Ich legte die 43 km von der Hauptinsel Mahe nach La Digue mit einem der zahlreichen Boote zurück, die hier regelmäßig die Verbindung zwischen den Inseln sicherstellen. Die gesamte Insel ist mit Riffen umgeben und nur an der kleinen Stelle, wo sich der Hafen befindet hat die Natur eine Lücke gelassen und so den Bau des Hafens ermöglicht.
Die wenigen Hütten und Häuser rund um die Anlegestelle der Schiffe, sind neben der Schule und der Kirche der Dreh- und Angelpunkt des Insellebens. Hier sind Souvenirläden, einige Cafés und Bass zu finden und natürlich das Hauptverkehrsmittel auf La Digue, dass "Ochsentaxi", jene überdachten Holzkarren vor denen schwergewichtige gutmütige Ochsen, stets durch Lauterufe ihres Besitzers angetrieben, ihren Dienst tun und Touristen zu den Sehenswürdigkeiten der Insel bringen.
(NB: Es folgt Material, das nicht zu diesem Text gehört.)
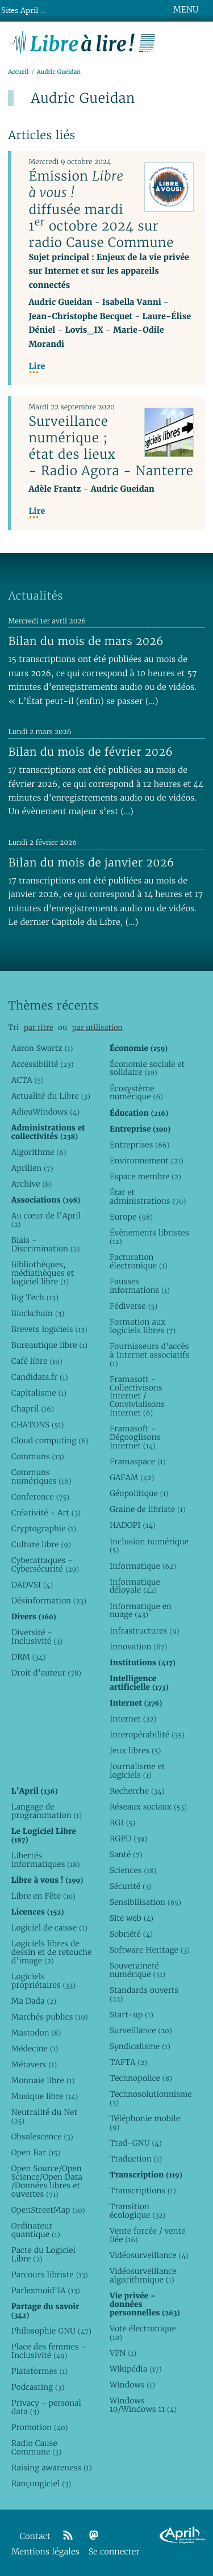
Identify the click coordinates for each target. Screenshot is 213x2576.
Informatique (143, 1566)
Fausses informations (140, 1285)
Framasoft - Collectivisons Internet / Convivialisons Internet (137, 1396)
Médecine (35, 2048)
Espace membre (145, 1176)
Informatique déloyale (135, 1586)
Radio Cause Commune (36, 2447)
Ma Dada (33, 2001)
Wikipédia (136, 2369)
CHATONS (37, 1424)
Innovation (138, 1646)
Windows (132, 2385)
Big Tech (35, 1297)
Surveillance (141, 2030)
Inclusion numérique (149, 1545)
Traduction (136, 2159)
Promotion (39, 2427)
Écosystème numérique (136, 1092)
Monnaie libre (43, 2080)
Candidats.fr (39, 1377)
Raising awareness (51, 2467)
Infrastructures (144, 1631)
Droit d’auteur (46, 1673)
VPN (123, 2353)
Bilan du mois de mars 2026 (86, 641)
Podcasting (37, 2387)
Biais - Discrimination (45, 1244)
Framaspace (138, 1461)
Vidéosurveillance (149, 2255)
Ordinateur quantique (35, 2230)
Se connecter (114, 2551)
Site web (131, 1918)
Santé (126, 1854)
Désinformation (48, 1600)
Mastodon (36, 2033)
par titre (38, 1027)
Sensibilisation (145, 1902)
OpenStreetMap (48, 2210)
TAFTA (128, 2062)
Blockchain (37, 1313)
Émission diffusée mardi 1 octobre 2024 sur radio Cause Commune (100, 209)
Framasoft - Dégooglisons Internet (135, 1437)
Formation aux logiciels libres (143, 1326)
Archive (31, 1184)
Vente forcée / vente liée (148, 2235)
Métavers (34, 2064)
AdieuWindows (45, 1112)
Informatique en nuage (141, 1610)
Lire (36, 366)
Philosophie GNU (51, 2331)
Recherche (137, 1791)
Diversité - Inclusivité (36, 1636)
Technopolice (141, 2078)
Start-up (131, 2014)
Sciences (133, 1870)
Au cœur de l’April (46, 1219)
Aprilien (32, 1168)
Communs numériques (41, 1476)
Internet (133, 1719)
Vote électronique (143, 2332)
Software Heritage (150, 1950)
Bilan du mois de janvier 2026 (91, 862)
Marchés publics (49, 2017)
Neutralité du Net (44, 2116)
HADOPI (133, 1525)
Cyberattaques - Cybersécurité (45, 1564)
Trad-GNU (136, 2143)
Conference (40, 1497)
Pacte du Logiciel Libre (43, 2254)
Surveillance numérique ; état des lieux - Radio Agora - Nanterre (110, 446)
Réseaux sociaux (148, 1807)
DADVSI (32, 1585)
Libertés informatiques (45, 1859)
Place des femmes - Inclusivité (48, 2351)
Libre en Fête (43, 1896)
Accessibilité (42, 1064)
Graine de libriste (148, 1509)
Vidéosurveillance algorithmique (143, 2275)
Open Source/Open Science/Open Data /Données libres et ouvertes (46, 2181)
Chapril (32, 1409)
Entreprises (139, 1145)
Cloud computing (50, 1440)
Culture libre (41, 1544)
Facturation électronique (139, 1261)
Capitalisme (38, 1393)
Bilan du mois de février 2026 (90, 751)
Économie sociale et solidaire (147, 1068)
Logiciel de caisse (49, 1927)
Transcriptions (143, 2190)
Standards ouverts (144, 1994)
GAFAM (132, 1477)
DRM (28, 1657)
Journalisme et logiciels (137, 1770)
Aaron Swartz (42, 1048)
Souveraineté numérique (137, 1970)
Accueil (18, 72)
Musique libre (44, 2096)
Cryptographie (43, 1528)
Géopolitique (139, 1493)
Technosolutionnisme (150, 2098)
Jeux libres (135, 1750)
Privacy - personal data (46, 2407)
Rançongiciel (41, 2483)
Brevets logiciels (49, 1329)
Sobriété (131, 1934)
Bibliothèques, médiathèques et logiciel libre (42, 1273)
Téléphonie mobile (145, 2122)
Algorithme (38, 1152)
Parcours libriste (49, 2274)
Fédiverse (133, 1306)
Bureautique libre (49, 1345)
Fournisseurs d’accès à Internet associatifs (149, 1354)
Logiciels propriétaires (43, 1980)
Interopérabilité (147, 1734)
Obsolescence (42, 2136)
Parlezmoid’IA (45, 2290)
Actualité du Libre (50, 1096)
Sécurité (131, 1886)
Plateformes (39, 2371)
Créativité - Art (46, 1512)
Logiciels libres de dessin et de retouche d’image (51, 1952)
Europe (131, 1217)
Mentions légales (45, 2551)
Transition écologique (138, 2210)
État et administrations (148, 1196)
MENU (185, 10)
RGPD (128, 1838)
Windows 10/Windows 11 (143, 2404)
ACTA (27, 1080)
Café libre (36, 1361)
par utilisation (97, 1027)
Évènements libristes (149, 1237)
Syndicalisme (140, 2046)
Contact (35, 2536)
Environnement (146, 1160)
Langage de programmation (46, 1811)
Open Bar (36, 2152)
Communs (37, 1456)
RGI (122, 1822)
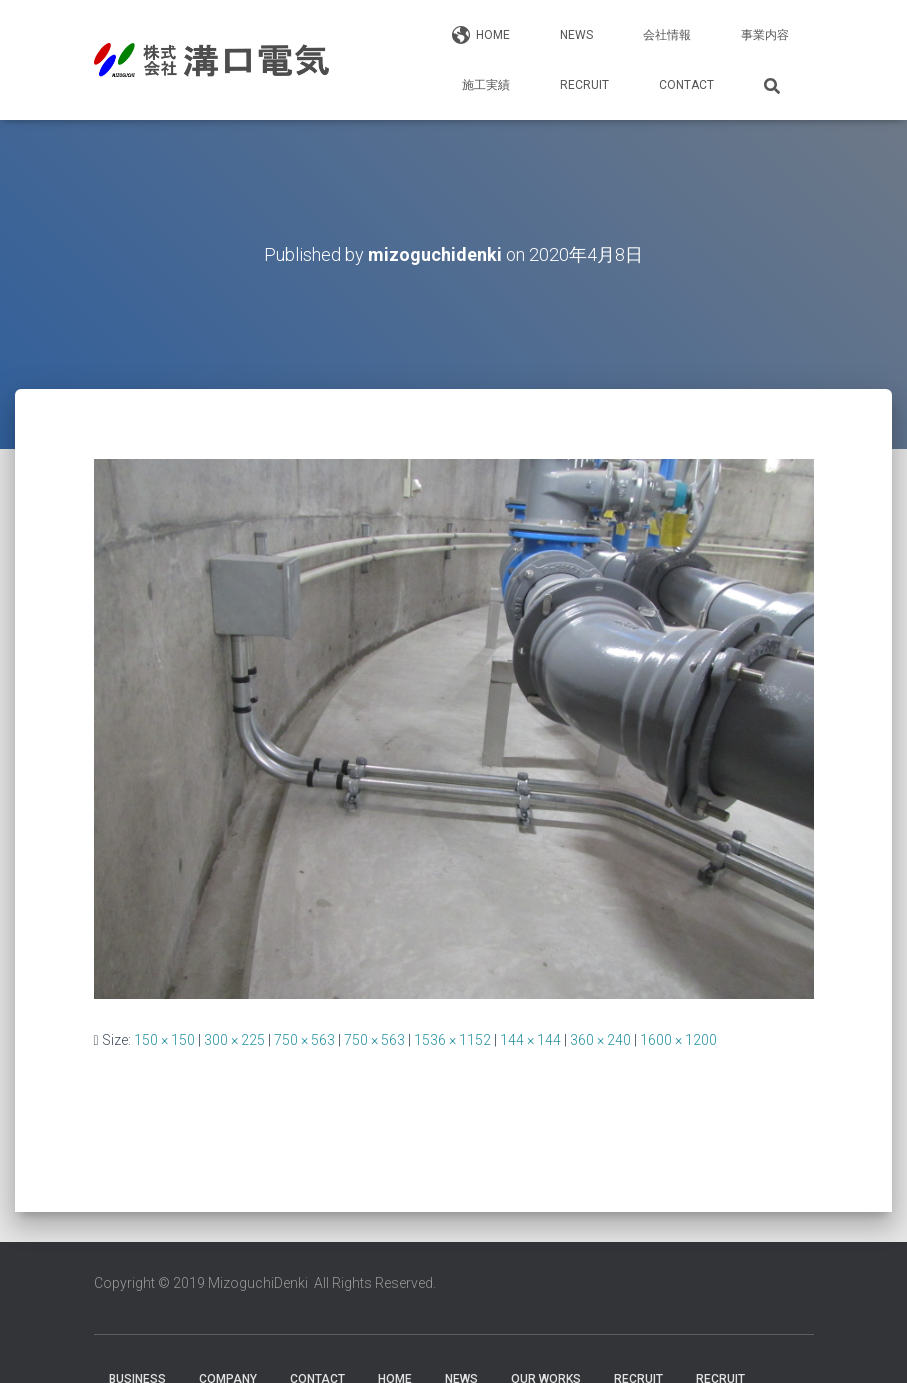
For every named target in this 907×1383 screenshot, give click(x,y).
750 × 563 (304, 1040)
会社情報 (667, 35)
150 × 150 (164, 1040)
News (576, 35)
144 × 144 (530, 1040)
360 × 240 (600, 1040)
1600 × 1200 (678, 1040)
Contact (686, 85)
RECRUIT (584, 85)
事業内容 (765, 35)
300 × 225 (234, 1040)
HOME (481, 36)
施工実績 (486, 85)
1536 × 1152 (452, 1040)
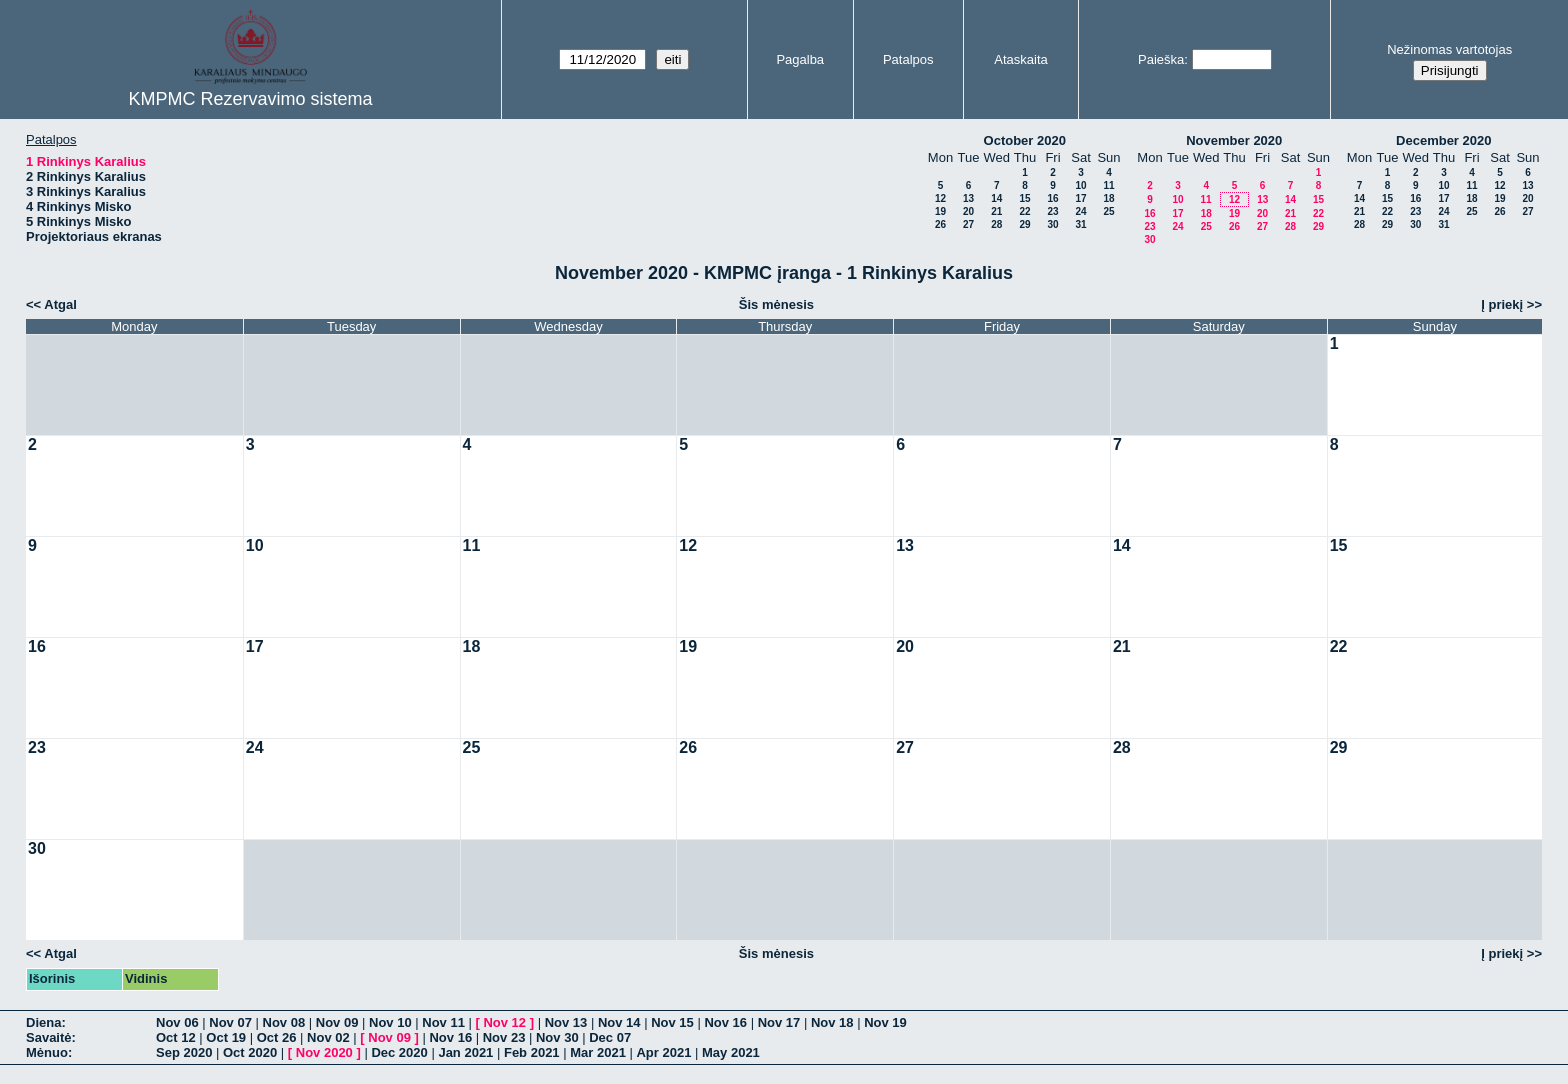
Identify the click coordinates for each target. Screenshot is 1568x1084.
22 (1024, 211)
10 (1080, 185)
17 (1080, 198)
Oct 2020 (250, 1052)
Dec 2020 (399, 1052)
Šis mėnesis (776, 304)
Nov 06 (177, 1022)
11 (1108, 185)
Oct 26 (277, 1037)
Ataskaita (1020, 59)
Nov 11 (443, 1022)
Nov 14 (619, 1022)
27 (968, 224)
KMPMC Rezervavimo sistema (250, 99)
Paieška (1161, 59)
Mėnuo (47, 1052)
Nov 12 (504, 1022)
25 (1108, 211)
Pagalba (800, 59)
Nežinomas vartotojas (1449, 49)
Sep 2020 (184, 1052)
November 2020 (1234, 140)
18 (1108, 198)
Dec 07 (610, 1037)
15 (1024, 198)
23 (1052, 211)
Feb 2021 (532, 1052)
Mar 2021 (598, 1052)
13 (968, 198)
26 (940, 224)
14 (996, 198)
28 (996, 224)
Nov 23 (504, 1037)
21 (996, 211)
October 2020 (1025, 140)
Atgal (60, 304)
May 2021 (731, 1052)
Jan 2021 (465, 1052)
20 (968, 211)
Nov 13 (566, 1022)
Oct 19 (226, 1037)
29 (1024, 224)
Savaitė (49, 1037)
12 (940, 198)
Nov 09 (337, 1022)
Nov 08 (284, 1022)
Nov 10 (390, 1022)
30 (1052, 224)
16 (1052, 198)
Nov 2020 (324, 1052)
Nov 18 (832, 1022)
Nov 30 (557, 1037)
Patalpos (908, 59)
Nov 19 (885, 1022)
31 (1080, 224)
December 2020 (1443, 140)
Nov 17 (779, 1022)
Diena (43, 1022)
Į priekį (1502, 304)
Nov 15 (672, 1022)
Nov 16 (725, 1022)
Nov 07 (230, 1022)
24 (1080, 211)
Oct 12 (176, 1037)
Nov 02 (328, 1037)
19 (940, 211)
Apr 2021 (663, 1052)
La Digue wurde 1744 entdeckt und 1768 von Marion Dufresne nach einem seiner Schiffe 'La Digue' benannt. Wenn man die Insel bereits mehrere Male besucht hat ist festzustellen, dass sich der Andrang von Besuchern und die damit verbundenen Nachteile für die urwüchsige kalte Insel, deutlich verstärkt haben. Die Preise steigen, hier und da sieht man die 1. Abfälle an den Straßenrändern, die Ochsentaxis werden mit Besuchen überladen und was das Schlimmste ist, die ersten Ochsentaxis mit Motor d.h. umgebaute Kleinbusse mit Ochsentaxi-Anstrich drehen ihre Runden und auch auf La Digue muss man jetzt bereits den wachsenden Verkehr als Fußgänger und Radfahrer ausweichen.
Doch genug der Nachteile. La Digue ist immer noch schön, traumhaft. Diesmal hatte ich mir vorgenommen ein Fahrrad zu mieten. Unweit der Anlegestelle, am Hafen, befinden sich zahlreiche Verleiher die für 10 bis 12 US$ ohne Zeitbegrenzung einen Drahtesel vermieten. Auch hier gilt die alte Globetrotter-Regel: "nimm nie den 1., der sich die anbietet!". In der 2. und 3. Reihe findet man billigere und mangels Andrang auch bessere Fahrräder.
Für alle Interessierten ist dies eine wichtige Empfehlung, denn die Fahrräder von La Digue, das kann ich aus eigener, schmerzvolle Erfahrung sagen, neigen dazu, sich nach ein bis zwei Stunden in ihre Einzelteile aufzulösen, wenn man sich bei der Anmietung nicht entsprechend mit dem Gefährt auseinandergesetzt hat. Man prüfe ob die Pedale fest sitzen, die Kette stramm genug ist, die Gangschaltung funktioniert und genügend Luft in den Reifen ist, die noch über ausreichend Profil verfügen sollten. Auch wenn die Insel klein ist, wer eine umfassende Rundfahrt Unternehmen will legt gut und gerne zwischen 20 und 30 km zurück, oftmals in ansteigenden und dann wieder abfallenden Terrain.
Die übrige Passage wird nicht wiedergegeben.